With the stylistic devices of landscape painting, the prince coordinated the foreground and background, the spacious park areas blend harmoniously into the surrounding landscape on both sides of the Neisse, park paths continually open up new perspectives in the staging.
The landscaped garden, which was laid out in 1815 and has a 50-kilometer network of paths, is great to explore by bike or horse-drawn carriage. Those who want to get to know the eccentric prince and his “parkomania” better can visit the entertaining permanent exhibition in the New Palace.
Beautiful living: Modern housing developments in Berlin
The Museum Island is a must when visiting Berlin. The palaces and gardens of Potsdam and Berlin are also very popular with many tourists. In view of this competition, the third world heritage site in the capital is having a harder time.
The six Berlin Modernist housing estates, which were built between 1913 and 1934 as an alternative to the poor tenement of working-class families, became a model for the entire 20th century – and are still popular living quarters today.
A walk through the garden city of Falkenberg in the Treptow-Köpenick district is particularly nice. The so-called Tuschkastensiedlung by architect Bruno Taut attracts attention with its colorful facades and geometric shapes.
There are information stations in the Siemensstadt housing estate and in the Hufeisensiedlung, and guided tours are also offered in all six settlements.

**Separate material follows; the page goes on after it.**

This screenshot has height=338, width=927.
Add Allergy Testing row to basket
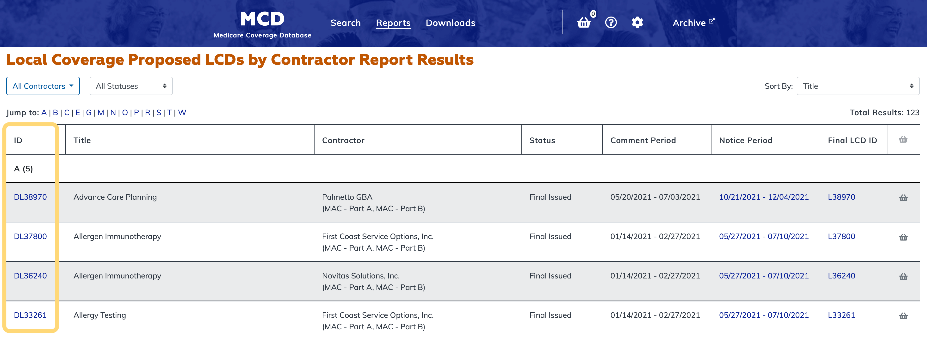point(903,316)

To the roots: Germany’s old beech forests
Without human influence, two thirds of Germany would be covered with beech forests, but the unique forest ecosystems are dwindling. The Unesco World Heritage List reveals where you can still find untouched deciduous forests: since 2011, five beech forest areas in the Jasmund, Müritz, Hainich and Kellerwald-Edersee national parks and in the Unesco Schorfheide-Chorin biosphere reserve have been under protection together with other European regions.
You can explore the forests, for example, with the help of the free World Heritage App, which guides visitors on selected routes through the various protected areas. While the beeches on Rügen seem to plunge from the chalk cliffs into the sea, they lean over the moor on the Müritz.
In the Schorfheide in Brandenburg, the trunks are reflected in clear lakes, in the Hessian basement forest gnarled tree shapes press against barren slopes. And in Hainich, Thuringia, the mighty trees protrude from a veritable sea of flowers in spring.
10,000 years of history: the prehistoric pile dwellings
The archaeological sites are invisible under water, but sensational finds are still coming to light on Lake Constance: textiles, dugout canoes, wheels – 10,000 years of history are concentrated in the Pfahlbaumuseum Unteruhldingen on just 800 meters.
The tour of Germany’s oldest open-air museum leads through Stone Age villages and fortified settlements from the Bronze Age. Reconstructed stilt houses and stagings give an insight into the everyday life of our ancestors.
On beautiful autumn and winter days, the lake panorama can also be enjoyed wonderfully from the jetties over the water. A total of 111 locations with stilt houses in six European countries became Unesco World Heritage Sites in 2001.
Dhe Seehaus, directly on the Tegernsee: There they meticulously adhered to all regulations, worn face masks, offered disinfectants and set the tables further apart. Even so, it was closed at the beginning of November because politicians felt they had to do something. You just need a victim who has to pay for the matter, even if I’m still waiting for proof that sitting on a bench in front of the lake panorama with a cup of tea is more dangerous than, for example, an iron pipe of the Deutsche Bahn or a tram in Berlin, which, by the way, is proof of a higher trust in God even without any epidemic.